Além dos encargos setoriais, Feitosa também observou o aumento nos custos de geração de energia, que continuam a impactar o setor. Ele alertou para o efeito do leilão de reserva de capacidade e a expansão do sistema, que devem continuar elevando os custos da geração de energia.

No Congresso Nacional, o Instituto Acende Brasil está monitorando ao menos 15 projetos de lei com potencial impacto tarifário. Essas propostas podem criar novos encargos ou ampliar subsídios, como fundos para infraestrutura, substituição de redes elétricas aéreas por subterrâneas e outras obrigações para distribuidoras.

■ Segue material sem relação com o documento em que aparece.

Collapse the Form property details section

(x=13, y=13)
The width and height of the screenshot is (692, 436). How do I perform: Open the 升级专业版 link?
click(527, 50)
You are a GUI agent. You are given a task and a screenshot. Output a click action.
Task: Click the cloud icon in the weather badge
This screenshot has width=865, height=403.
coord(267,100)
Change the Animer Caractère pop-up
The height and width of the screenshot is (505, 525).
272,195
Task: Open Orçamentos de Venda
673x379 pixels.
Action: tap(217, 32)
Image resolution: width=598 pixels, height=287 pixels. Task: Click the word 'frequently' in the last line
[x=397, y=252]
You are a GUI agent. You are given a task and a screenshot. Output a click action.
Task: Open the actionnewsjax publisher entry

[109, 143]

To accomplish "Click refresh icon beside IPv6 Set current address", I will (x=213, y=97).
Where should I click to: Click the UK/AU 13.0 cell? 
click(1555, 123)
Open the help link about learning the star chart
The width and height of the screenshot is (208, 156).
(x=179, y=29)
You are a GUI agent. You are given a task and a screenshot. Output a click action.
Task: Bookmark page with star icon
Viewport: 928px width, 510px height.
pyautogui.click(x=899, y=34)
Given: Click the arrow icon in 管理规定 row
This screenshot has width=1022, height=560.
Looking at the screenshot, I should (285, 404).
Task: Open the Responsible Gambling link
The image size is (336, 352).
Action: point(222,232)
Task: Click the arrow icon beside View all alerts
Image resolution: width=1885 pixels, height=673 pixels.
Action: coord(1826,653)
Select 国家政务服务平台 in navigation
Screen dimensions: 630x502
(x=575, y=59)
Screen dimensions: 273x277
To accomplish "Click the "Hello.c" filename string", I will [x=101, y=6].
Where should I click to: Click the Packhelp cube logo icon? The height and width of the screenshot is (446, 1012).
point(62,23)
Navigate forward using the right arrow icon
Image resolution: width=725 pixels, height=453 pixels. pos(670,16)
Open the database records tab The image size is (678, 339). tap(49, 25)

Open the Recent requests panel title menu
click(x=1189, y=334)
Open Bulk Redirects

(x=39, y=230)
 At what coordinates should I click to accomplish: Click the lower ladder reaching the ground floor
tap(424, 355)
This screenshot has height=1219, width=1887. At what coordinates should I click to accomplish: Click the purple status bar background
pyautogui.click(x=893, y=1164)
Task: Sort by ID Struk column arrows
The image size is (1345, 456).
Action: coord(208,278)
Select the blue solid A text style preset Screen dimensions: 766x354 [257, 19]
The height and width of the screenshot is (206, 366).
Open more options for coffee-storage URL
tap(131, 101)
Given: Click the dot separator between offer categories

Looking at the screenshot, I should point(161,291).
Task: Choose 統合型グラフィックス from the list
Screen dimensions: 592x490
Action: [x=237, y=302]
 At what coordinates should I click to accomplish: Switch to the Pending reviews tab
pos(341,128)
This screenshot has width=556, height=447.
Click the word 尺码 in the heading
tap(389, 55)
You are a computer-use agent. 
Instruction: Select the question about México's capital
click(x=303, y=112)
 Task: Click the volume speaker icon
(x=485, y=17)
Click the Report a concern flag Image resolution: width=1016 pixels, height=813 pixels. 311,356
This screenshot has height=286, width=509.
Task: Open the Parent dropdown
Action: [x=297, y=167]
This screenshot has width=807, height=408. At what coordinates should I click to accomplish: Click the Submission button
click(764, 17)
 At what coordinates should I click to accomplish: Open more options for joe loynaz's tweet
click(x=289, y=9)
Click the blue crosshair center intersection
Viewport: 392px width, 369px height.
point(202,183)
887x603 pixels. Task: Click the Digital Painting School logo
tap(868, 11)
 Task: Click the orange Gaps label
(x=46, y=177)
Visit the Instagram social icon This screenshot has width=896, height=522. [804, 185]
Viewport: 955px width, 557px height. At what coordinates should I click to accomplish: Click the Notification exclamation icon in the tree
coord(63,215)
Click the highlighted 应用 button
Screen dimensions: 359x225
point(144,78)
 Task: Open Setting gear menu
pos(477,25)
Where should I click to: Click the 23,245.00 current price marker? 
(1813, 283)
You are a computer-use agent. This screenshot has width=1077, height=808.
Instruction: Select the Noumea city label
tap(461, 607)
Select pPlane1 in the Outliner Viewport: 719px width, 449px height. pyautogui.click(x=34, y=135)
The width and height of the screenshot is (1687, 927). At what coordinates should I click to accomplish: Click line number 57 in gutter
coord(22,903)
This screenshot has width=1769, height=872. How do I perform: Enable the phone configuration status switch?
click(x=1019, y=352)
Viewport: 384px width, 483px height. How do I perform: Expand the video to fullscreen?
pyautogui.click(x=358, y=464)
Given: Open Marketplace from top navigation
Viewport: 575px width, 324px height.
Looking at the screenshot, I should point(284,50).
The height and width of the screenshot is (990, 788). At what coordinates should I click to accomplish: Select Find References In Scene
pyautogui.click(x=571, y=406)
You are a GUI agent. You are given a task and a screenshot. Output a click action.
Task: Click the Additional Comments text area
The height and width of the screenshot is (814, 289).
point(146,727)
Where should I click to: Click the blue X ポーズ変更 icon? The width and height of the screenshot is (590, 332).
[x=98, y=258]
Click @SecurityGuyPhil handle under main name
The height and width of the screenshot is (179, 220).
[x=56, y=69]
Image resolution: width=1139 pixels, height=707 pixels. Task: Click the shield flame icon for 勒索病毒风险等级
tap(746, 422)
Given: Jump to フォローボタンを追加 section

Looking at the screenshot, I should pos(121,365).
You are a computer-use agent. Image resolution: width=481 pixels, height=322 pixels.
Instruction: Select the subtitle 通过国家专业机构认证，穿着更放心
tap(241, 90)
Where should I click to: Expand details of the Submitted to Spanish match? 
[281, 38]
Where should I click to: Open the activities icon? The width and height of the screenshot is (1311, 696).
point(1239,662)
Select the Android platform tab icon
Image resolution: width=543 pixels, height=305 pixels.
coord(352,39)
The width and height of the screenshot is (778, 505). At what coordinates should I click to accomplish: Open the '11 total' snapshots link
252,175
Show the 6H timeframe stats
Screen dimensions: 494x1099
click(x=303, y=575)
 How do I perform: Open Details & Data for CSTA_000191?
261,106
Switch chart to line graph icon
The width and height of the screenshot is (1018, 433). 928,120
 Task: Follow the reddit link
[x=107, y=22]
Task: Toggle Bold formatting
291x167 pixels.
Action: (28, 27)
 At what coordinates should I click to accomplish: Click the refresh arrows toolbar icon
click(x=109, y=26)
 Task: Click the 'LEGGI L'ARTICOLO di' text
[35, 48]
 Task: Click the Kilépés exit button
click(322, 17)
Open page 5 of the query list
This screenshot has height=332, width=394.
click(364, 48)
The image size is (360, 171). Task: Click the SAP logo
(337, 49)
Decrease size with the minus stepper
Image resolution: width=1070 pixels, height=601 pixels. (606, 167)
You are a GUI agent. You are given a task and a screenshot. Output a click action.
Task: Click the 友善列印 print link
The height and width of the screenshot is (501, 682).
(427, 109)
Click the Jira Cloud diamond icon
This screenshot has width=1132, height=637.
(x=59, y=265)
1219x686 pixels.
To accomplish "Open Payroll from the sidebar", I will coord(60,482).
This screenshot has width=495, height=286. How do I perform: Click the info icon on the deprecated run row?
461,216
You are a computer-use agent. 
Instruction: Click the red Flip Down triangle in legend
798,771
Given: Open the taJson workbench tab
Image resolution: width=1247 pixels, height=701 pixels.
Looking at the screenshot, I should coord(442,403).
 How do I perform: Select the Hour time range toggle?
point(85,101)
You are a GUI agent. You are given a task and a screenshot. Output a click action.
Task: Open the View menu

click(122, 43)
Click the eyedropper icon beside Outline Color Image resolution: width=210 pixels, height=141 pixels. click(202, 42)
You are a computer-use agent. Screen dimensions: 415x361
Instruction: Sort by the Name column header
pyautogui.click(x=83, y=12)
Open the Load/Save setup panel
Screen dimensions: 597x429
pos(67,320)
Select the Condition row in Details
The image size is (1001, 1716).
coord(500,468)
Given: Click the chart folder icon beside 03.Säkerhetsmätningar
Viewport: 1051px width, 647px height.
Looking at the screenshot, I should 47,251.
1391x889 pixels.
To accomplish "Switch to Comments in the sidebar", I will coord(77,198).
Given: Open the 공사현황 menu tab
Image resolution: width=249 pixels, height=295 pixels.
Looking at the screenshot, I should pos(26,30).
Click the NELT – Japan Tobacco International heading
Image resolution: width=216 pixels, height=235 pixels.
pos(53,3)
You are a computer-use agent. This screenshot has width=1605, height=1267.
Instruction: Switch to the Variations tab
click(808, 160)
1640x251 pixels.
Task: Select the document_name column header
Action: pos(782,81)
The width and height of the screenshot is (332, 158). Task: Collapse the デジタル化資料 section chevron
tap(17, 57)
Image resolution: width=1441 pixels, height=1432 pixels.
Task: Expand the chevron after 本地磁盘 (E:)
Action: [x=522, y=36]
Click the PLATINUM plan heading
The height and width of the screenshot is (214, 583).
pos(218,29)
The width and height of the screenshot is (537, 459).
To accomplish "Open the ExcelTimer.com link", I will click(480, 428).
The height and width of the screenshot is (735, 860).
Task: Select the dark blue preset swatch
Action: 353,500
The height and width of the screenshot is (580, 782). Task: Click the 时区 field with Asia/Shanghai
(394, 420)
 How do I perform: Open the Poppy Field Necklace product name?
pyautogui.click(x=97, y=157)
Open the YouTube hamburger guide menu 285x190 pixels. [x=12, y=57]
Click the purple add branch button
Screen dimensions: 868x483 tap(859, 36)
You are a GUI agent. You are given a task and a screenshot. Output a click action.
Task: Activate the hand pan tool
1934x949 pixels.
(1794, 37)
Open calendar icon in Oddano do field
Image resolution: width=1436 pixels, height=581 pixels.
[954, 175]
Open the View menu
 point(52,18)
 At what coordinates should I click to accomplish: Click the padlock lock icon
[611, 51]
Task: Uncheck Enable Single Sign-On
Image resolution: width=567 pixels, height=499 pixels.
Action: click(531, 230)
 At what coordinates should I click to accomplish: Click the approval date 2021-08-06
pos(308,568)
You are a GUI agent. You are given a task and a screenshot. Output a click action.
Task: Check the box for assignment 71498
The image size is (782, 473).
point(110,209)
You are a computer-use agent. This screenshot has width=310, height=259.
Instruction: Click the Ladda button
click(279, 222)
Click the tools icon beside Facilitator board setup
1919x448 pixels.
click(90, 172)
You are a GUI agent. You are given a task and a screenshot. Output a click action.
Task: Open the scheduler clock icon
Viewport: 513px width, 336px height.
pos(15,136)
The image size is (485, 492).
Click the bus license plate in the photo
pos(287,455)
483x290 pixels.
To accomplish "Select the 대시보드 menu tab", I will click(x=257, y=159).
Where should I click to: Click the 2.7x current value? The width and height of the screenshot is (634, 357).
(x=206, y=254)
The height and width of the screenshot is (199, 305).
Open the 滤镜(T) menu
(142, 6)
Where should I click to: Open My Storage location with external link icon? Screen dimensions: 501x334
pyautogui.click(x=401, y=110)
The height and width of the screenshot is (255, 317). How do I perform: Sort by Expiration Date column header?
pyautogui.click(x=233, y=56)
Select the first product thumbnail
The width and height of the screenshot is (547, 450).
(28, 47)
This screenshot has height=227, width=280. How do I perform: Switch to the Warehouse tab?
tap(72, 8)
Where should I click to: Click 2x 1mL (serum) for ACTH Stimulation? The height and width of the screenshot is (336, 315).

Por outro lado, o deputado Arnaldo Jardim (Cidadania-SP) propôs um novo projeto de lei complementar (PLP 100/2026), que visa estabelecer um novo marco regulatório para o setor elétrico. A proposta, inspirada na Lei de Responsabilidade Fiscal (LRF), sugere regras mais rígidas para controlar o crescimento dos encargos e subsídios financiados pela tarifa de energia elétrica.

Feitosa apoiou a aprovação desse projeto de lei, que, segundo ele, poderia trazer um alívio significativo aos consumidores, ao promover uma revisão sistemática dos subsídios e políticas tarifárias.